#### Records for the exercise
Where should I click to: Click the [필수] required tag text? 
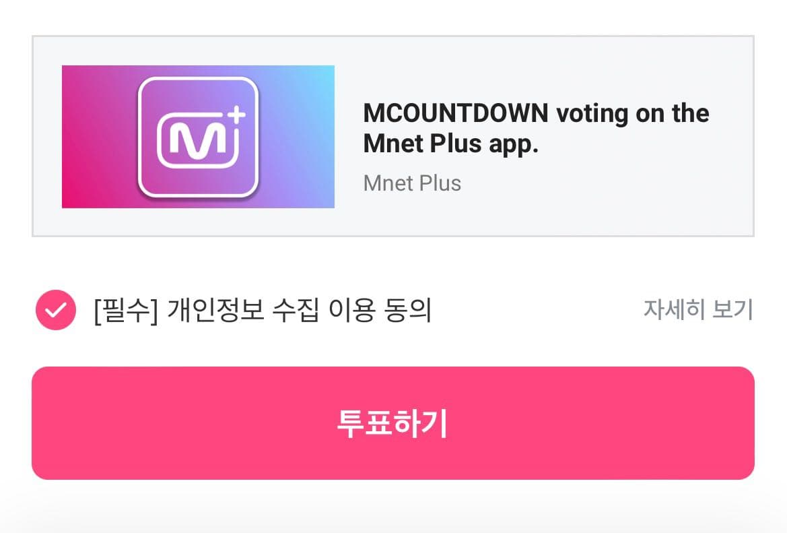click(x=126, y=311)

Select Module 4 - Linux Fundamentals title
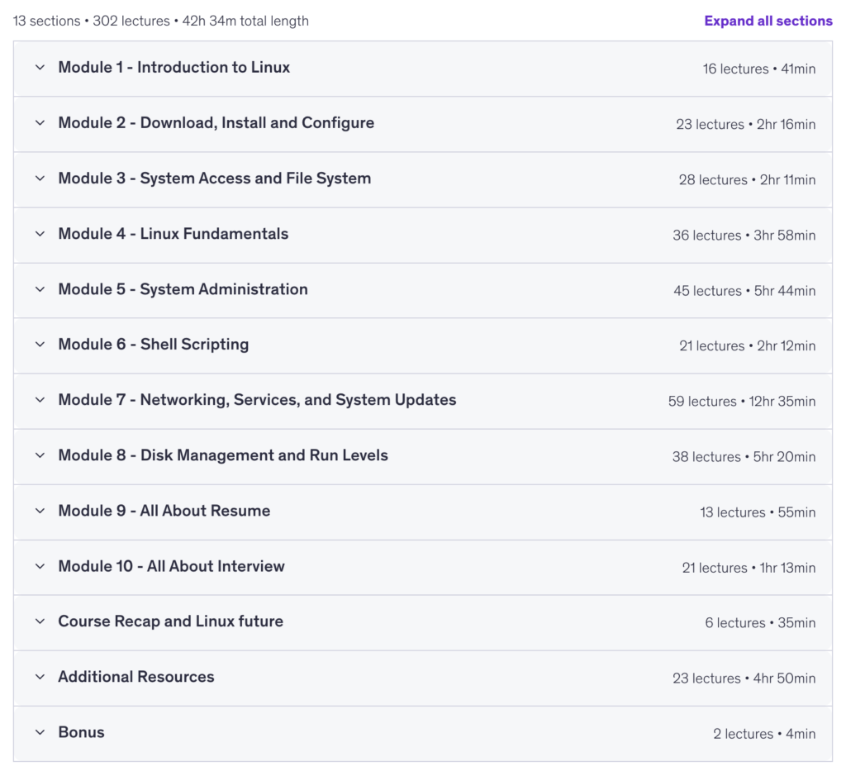(x=173, y=234)
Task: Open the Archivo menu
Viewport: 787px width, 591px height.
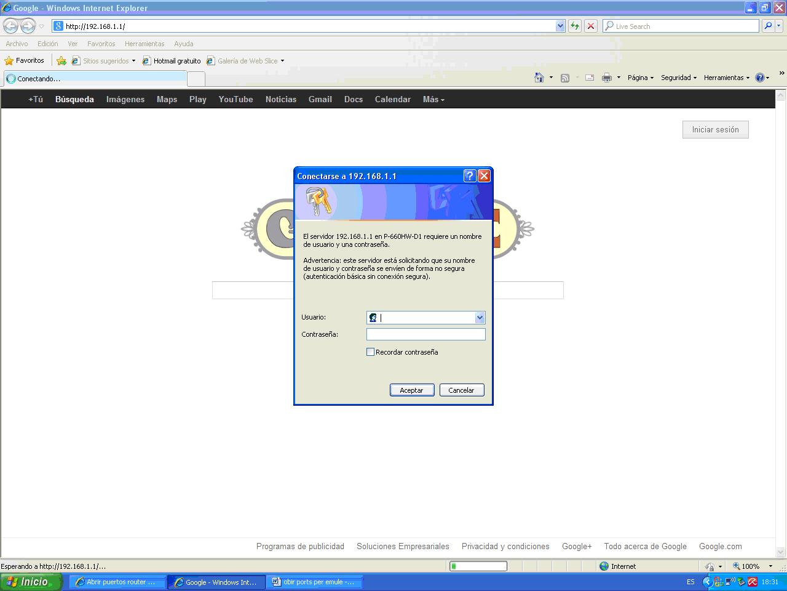Action: [17, 44]
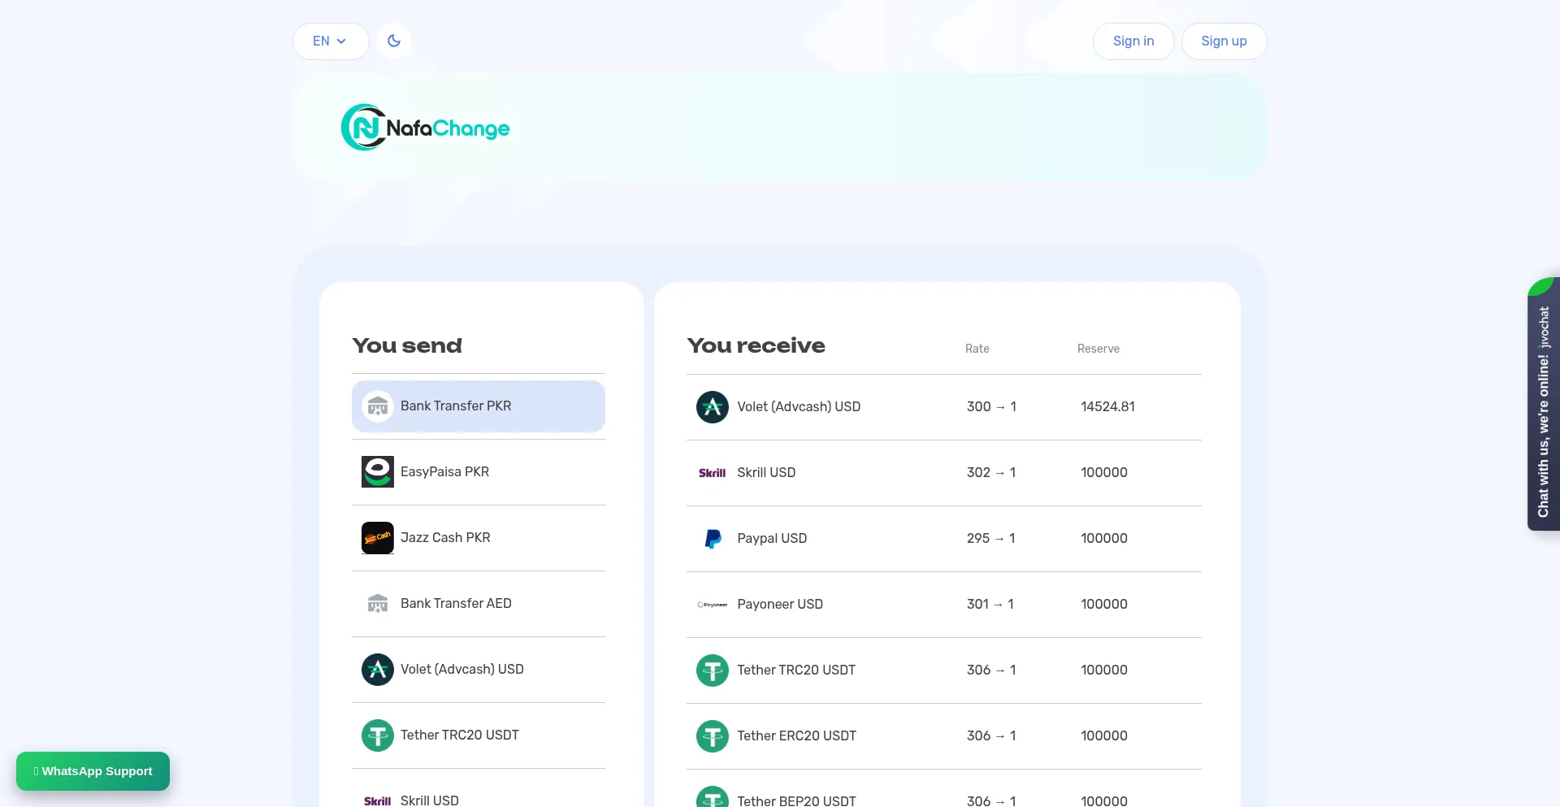1560x807 pixels.
Task: Select Tether TRC20 USDT icon under You send
Action: pos(377,735)
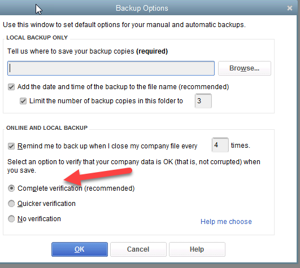Image resolution: width=300 pixels, height=268 pixels.
Task: Toggle limit number of backup copies checkbox
Action: 23,101
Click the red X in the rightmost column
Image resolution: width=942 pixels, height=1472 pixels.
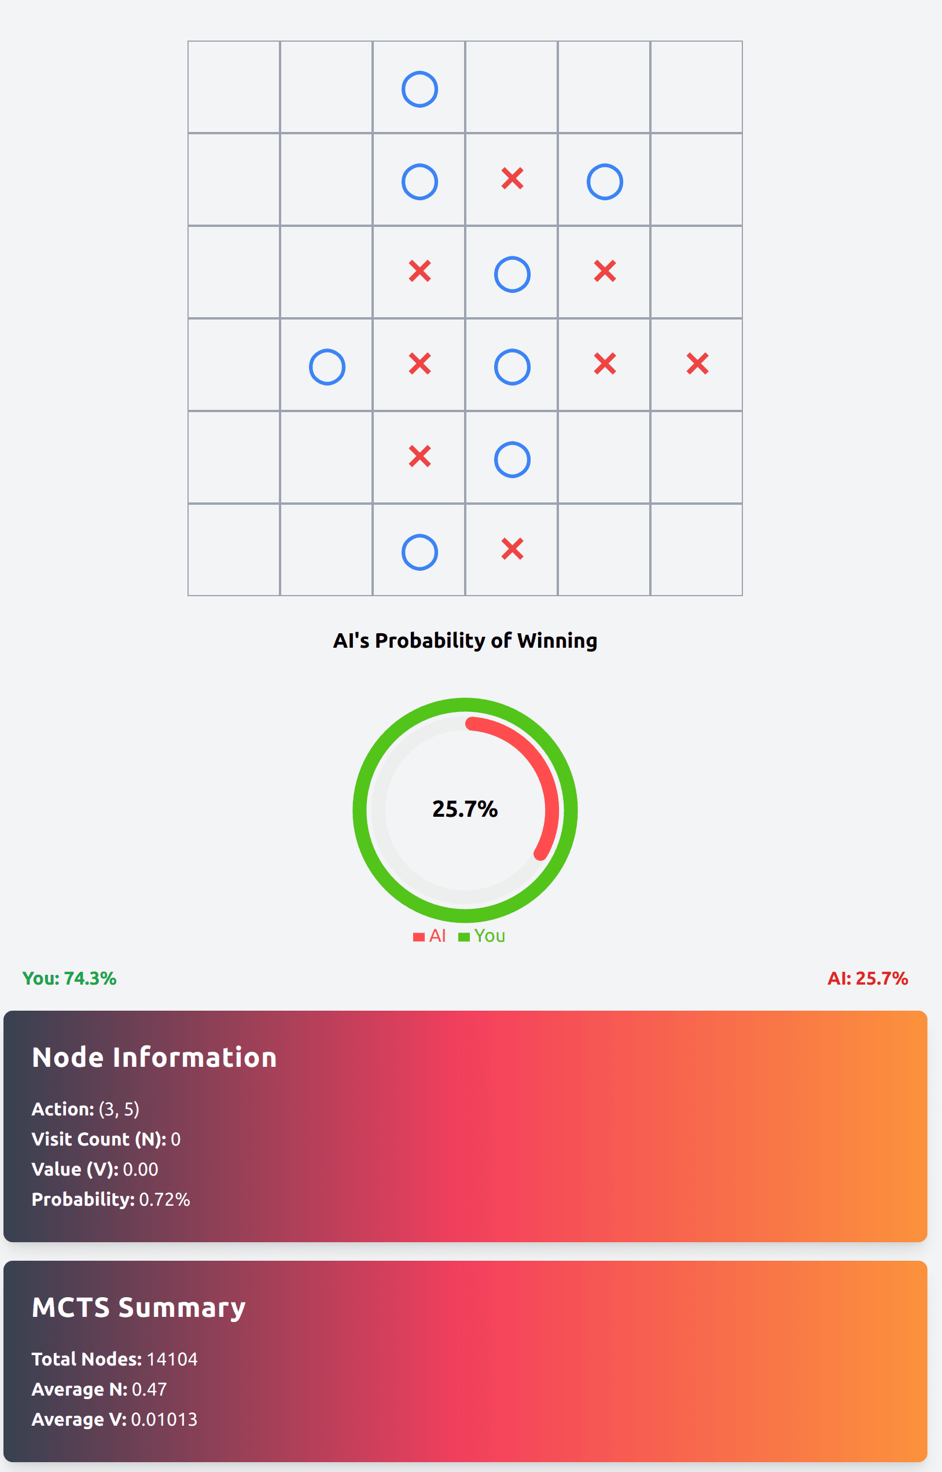[x=697, y=363]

#### Assignment
Beginning with the line that contains "Click the red X in the rightmost column" and ending with the final line of the entries, every line must be copied exactly; the pictures must not.

#### Result of the task
Click the red X in the rightmost column
Image resolution: width=942 pixels, height=1472 pixels.
[x=697, y=363]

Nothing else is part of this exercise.